## Task requirements
Set down without change every line from the line that contains "Task: Click the Atingiu 1,00 de 1,00 score" through the end of the listing, and only those lines. No pictures.

───── Records for this task ─────

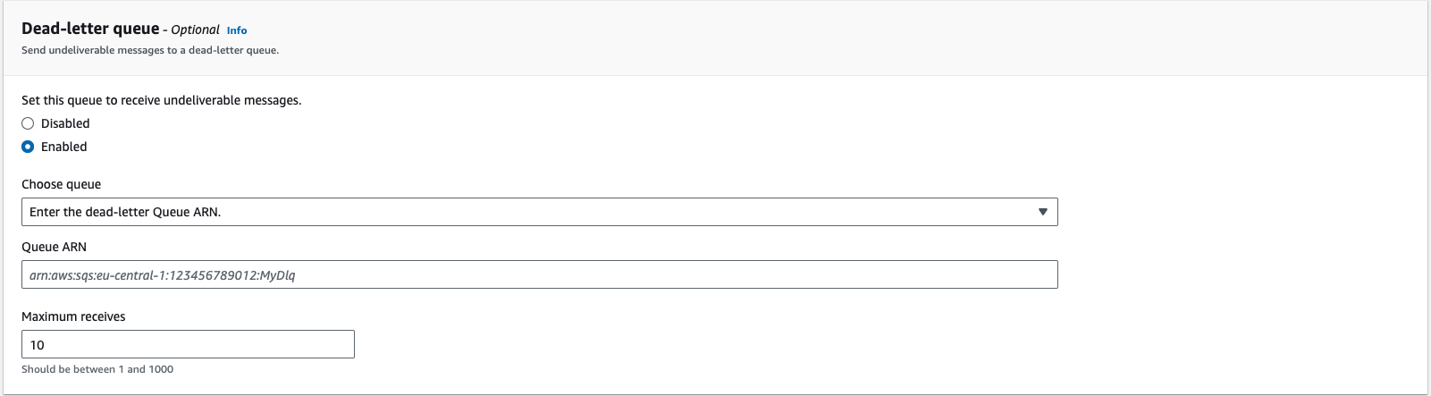
Task: Click "Set this queue to receive undeliverable messages" text
Action: point(161,100)
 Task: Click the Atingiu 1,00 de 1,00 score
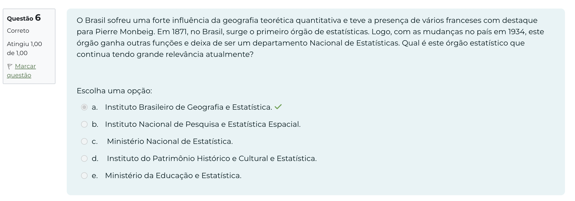click(x=24, y=48)
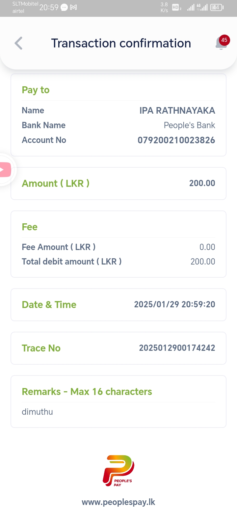Tap the People's Bank name value
237x531 pixels.
click(x=189, y=125)

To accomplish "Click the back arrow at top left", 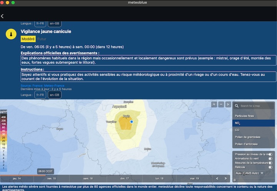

─────

## Answer box
 Task: Click the Atingiu 1,00 de 1,00 score
click(x=24, y=48)
Tap the People's Bank name value
237x531 pixels.
click(x=189, y=125)

To accomplish "Click the back arrow at top left", 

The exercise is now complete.